Casa propia: ¿un sueño inalcanzable? por Nathalie Dubois Jarpa

May 31, 2019Opinión

Nathalie Dubois

Presidenta Comité Inmobiliario

CChC Concepción

Tener casa propia es el sueño de todo ciudadano. Sin embargo, este deseo se hace cada vez más complejo e incluso, para muchos, se ha vuelto un anhelo imposible de lograr.

Si se aborda el tema desde un punto de vista antropológico, la primera interrogante que surge es ¿por qué es tan importante contar con una vivienda? Sin duda, que el sueño inmobiliario se traduce en grandes beneficios. En primer lugar, quien posee casa propia ve incrementado su capital, pues permite hacer de los ahorros una inversión, que con el paso del tiempo aumentan su plusvalía.

Así también, potencia la vida crediticia, ya que éste es uno de los préstamos más solicitados a los bancos y entidades financieras. Finalmente, la inversión en una vivienda entrega estabilidad y seguridad económica tanto personal como familiar.
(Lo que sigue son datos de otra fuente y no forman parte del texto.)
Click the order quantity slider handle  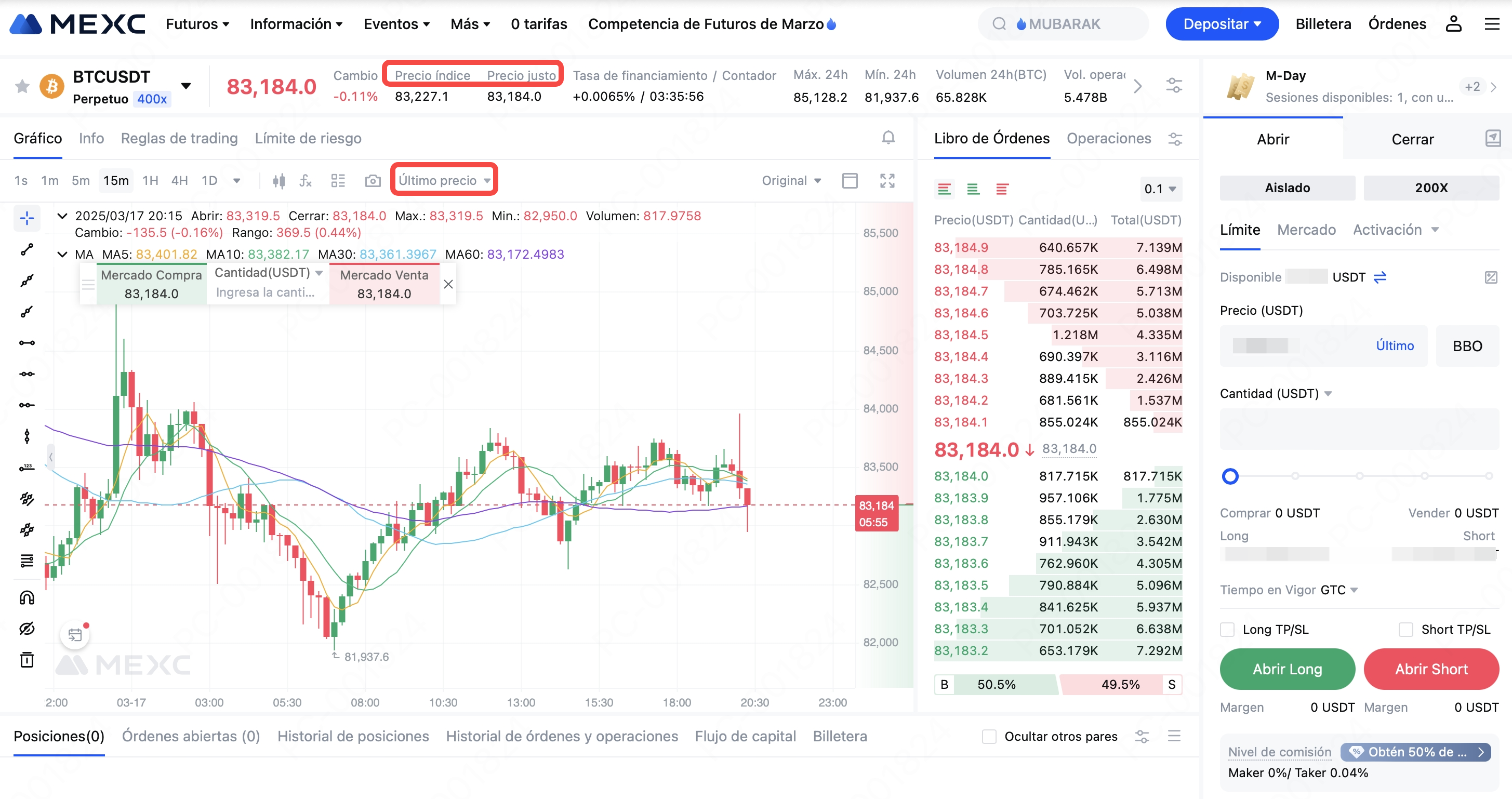coord(1230,476)
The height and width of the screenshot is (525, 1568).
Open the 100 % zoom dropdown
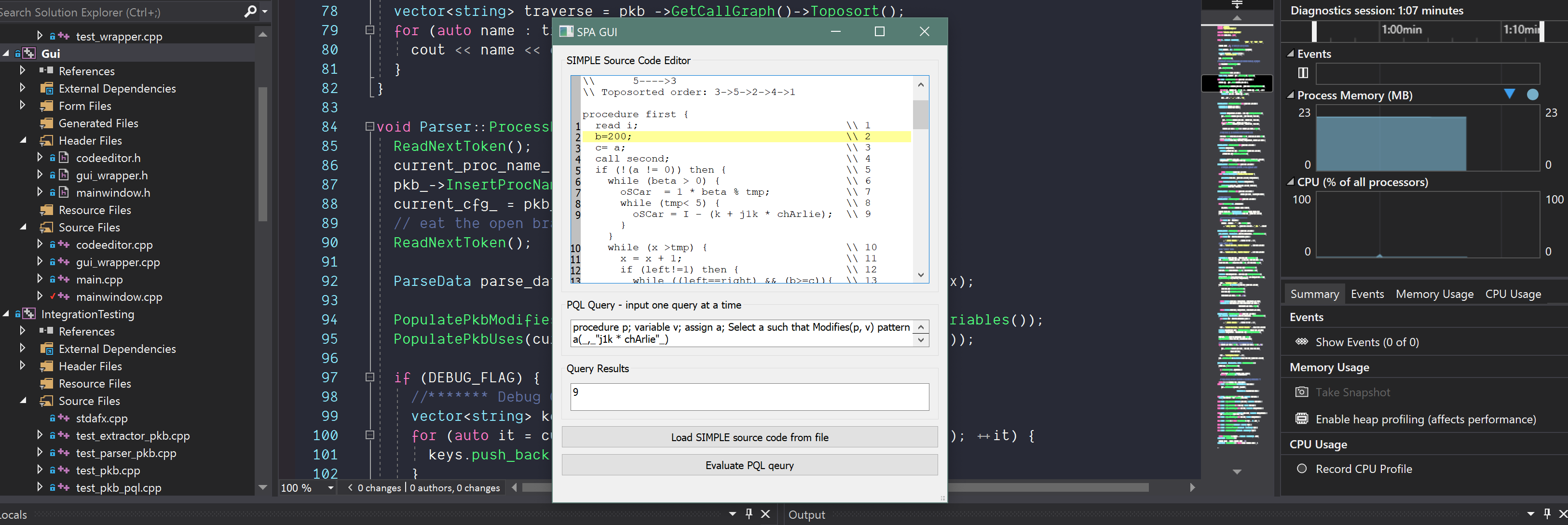pos(330,488)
Sin embargo, este anhelo es hoy cada vez más inalcanzable. Uno de los factores que impiden concretar dicho sueño es que los precios de las viviendas han registrado un fuerte aumento, mientras que los ingresos familiares se encuentran estancados. Es tanto, que durante los últimos 10 años, en la Región Metropolitana estos inmuebles tuvieron un alza en sus valores de un 150%; en tanto, el salario real solo se incrementó en un 25%, según el Índice de Precios de Viviendas para el Área Metropolitana de Santiago del Instituto de Estudios Urbanos y Territoriales de la Universidad Católica.

Pero pese a este panorama, el sueño de la casa propia, es una idea instalada en la mente de muchos chilenos. En la encuesta Cadem el 70% de los consultados señala que prefiere vivir en una vivienda propia, aunque sea en la periferia de la ciudad, por sobre arrendar en el centro.
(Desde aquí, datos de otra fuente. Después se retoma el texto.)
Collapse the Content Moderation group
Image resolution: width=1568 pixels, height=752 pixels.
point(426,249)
Para el promedio de las personas, aún sigue siendo difícil comprar su casa propia, en especial porque cuesta acceder a un crédito hipotecario, cada vez más estricto. Entonces, la compra de una propiedad se ve truncada por el sobre endeudamiento. Como muestra, a nivel regional, Coronel y Hualpén están entre las 10 comunas más sobre endeudadas del país.

En este sentido, los más afectados son quienes pertenecen a la clase media, ya que dejan de ser sujetos de créditos en ciertos rangos de precios y además no son considerados para postular a algunos subsidios, alejando la idea de ser propietario.

Otros de los elementos que empujan al alza de precios son la escasez de suelo; las nuevas normativas para la vivienda; los impuestos adicionales a propietarios para incentivar el arriendo y/o la variación en los ingresos. Y en 2016 se incorporó el Impuesto al Valor Agregado (IVA), que provocó un aumento cercano al 7% del precio de la vivienda.

Al mismo tiempo, se produjo una restricción de los créditos hipotecarios y un aumento en el pie de un 10% a un 20% del precio. A esto se suma, que el año pasado se aprobó la Ley de Ductos, estatuto que obliga a las inmobiliarias a encargarse de los cableados para el servicio de telecomunicaciones, lo cual derivó en un alza de un 2% de las viviendas. Por si fuera poco, este año se publicó la Ley de Aporte al Espacio Público, que impacta en el valor en un 8%. Todo esto, sin mencionar el aumento sostenido de los terrenos y de las reformas que se encuentran pendientes como son la Norma Eléctrica y la Norma Térmica, entre otras, y que obviamente afectarán el precio final de la vivienda.

En la actualidad, una de las políticas públicas –que aportan en disminuir el déficit de viviendas y que en la región bajó de 85.000 unidades en 2008 a 65.000 hoy, aunque seguimos siendo la segunda zona del país con mayor carencia- es incentivar el arriendo y abrir la posibilidad a inversionistas, quienes conscientes de estos fenómenos descritos, permiten palear en parte la problemática y ofrecer mediante el arriendo el acceso a una vivienda.

Con todo, creo que estamos a tiempo de abordar el problema con una mirada integral, que defina si queremos un país de propietarios o arrendatarios. Teniendo clara esa respuesta, ella servirá como base para el diseño de políticas habitacionales que se ajusten a la nueva realidad del sector público y privado.

Una de los factores que impiden concretar el sueño de la casa propia son los valores en alza de las viviendas, mientras que los ingresos familiares se encuentran estancados.